The Greeks imported papyrus as a writing material, until one of the Ptolemies, in the interests of the Alexandrian library, decreed that no papyrus should go out of Egypt. This led to the development of parchment, so named from the city of Pergamus, where it was first made. Parchment is the skin of calves, goats or sheep, cleaned and smoothed.
In the days of militant Greece, Alexander the Great conquered Egypt, and in the year 332 B.C. founded Alexandria. When at his death Alexander’s empire was divided among his generals, Egypt fell to the lot of Ptolemy, surnamed Soter. Thus began a dynasty of Egyptian kings known as Ptolemies, ending in 30 B.C. with the death of Cleopatra, the last of the line. The second Ptolemy, surnamed Philadelphus, founded the great Alexandrian library, which accumulated over five hundred thousand rolls of manuscript, mostly brought from Greece. The length of the rolls varied from small ones of two hundred lines to massive scrolls of one hundred and fifty feet when unwound.
There is a legend that Ptolemy Philadelphus was so impressed with the appearance of a roll of parchment containing in gold letters the sacred scriptures of the Hebrews, that, about 270 B.C., he caused their translation to be made into Greek. This, it is said, was done in Alexandria in seventy-two days by seventy-two learned Jews from Jerusalem. Hence the name “Septuagint,” which has always been applied to that Greek version of the Old Testament.

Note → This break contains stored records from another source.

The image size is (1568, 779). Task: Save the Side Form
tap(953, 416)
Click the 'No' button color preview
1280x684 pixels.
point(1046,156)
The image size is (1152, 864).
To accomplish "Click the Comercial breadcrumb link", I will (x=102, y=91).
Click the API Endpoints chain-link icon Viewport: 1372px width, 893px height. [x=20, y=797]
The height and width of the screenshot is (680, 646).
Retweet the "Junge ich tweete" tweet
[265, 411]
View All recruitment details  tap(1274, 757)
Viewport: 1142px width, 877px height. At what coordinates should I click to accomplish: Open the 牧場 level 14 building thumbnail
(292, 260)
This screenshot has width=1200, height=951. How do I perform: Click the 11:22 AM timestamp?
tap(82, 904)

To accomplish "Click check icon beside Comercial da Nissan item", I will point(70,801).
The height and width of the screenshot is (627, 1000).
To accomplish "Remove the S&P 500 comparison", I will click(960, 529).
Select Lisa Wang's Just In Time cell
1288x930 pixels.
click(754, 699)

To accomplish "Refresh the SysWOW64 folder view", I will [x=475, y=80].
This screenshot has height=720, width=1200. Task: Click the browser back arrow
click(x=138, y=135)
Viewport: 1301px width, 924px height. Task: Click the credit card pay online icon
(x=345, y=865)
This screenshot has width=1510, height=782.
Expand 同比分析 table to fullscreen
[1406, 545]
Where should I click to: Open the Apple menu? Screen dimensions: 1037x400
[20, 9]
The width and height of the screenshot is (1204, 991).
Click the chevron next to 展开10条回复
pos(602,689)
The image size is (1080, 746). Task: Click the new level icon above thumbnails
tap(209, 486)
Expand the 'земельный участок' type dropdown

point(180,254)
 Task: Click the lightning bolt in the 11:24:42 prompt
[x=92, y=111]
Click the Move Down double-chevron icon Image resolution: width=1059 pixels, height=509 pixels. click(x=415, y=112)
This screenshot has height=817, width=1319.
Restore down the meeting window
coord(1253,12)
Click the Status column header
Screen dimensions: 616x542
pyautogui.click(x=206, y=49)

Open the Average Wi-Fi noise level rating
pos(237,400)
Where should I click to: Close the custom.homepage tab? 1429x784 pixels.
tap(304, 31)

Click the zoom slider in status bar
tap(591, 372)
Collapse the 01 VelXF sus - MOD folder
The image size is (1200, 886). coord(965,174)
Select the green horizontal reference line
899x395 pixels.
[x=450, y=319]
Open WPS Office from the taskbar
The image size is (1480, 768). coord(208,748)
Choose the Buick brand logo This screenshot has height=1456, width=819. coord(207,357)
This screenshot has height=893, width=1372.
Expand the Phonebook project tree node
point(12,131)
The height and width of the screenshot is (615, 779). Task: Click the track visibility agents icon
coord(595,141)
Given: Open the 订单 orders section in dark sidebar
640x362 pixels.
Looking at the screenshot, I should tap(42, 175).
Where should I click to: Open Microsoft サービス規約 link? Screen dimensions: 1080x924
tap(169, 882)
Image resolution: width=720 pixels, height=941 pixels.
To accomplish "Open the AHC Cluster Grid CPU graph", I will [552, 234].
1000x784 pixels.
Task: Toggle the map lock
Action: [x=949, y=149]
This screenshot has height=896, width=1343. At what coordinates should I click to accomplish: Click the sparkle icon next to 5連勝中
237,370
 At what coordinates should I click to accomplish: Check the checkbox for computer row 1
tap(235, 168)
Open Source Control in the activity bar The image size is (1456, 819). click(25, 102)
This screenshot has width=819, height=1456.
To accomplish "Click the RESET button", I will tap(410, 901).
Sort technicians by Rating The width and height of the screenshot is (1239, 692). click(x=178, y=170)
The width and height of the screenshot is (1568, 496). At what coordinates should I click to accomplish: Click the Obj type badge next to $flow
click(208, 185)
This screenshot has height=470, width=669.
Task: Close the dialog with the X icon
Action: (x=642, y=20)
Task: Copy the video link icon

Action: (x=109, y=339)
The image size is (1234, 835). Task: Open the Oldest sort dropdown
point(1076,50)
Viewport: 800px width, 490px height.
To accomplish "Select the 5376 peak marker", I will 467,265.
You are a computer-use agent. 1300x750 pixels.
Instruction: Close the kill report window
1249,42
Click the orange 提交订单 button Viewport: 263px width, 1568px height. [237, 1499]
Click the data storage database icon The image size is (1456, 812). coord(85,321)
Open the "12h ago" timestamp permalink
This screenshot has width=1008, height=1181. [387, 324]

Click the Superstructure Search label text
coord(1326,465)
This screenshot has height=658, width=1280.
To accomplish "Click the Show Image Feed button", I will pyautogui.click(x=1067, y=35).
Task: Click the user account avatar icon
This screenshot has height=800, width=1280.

ANCIENT ROMAN READING A MANUSCRIPT ROLL
From a painting found at Pompeii
Julius Cæsar, the Roman conqueror, whom Shakespeare designated “the foremost man of all this world,” about the year 30 B.C. visited the city of Alexandria and became interested in Cleopatra, the Egyptian queen. This led to a war with King Ptolemy, and during a fierce battle Cæsar set fire to the Egyptian fleet. Unfortunately the flames extended to the Alexandrian library and destroyed the greater part of its magnificent collection of manuscripts.
Gradually after that, Rome superseded Alexandria as an intellectual center, as Alexandria had previously superseded Athens. The conquest of Greece, over a hundred years before, had been the cause of many Greek scholars and philosophers taking up their abode in Rome. This, with the fact that a great number of scribes and copyists had involuntarily come to the Eternal City because of the fortunes of war, helped to develop in the Romans an interest in literature.
During the period of Roman history identified with Julius Cæsar there were customs in manuscript making that are interesting in their suggestion of modern newspaper methods. In fact, Cæsar is credited with having been the founder of the newspaper.
He introduced the daily publication of the news of the Roman Senate and People, a radical change from the previous custom of issuing yearly news-letters known as the Annals. The acts of the senate were reported by trained writers known as tabularii, or inscribers of tablets, and were revised and edited before publication by a senator appointed to that duty. Abbreviated forms of writing were used in “reporting,” a sort of short-hand which enabled the scribe to write as rapidly as a man could speak. Cæsar himself wrote his letters in characters which prevented them being read by his enemies.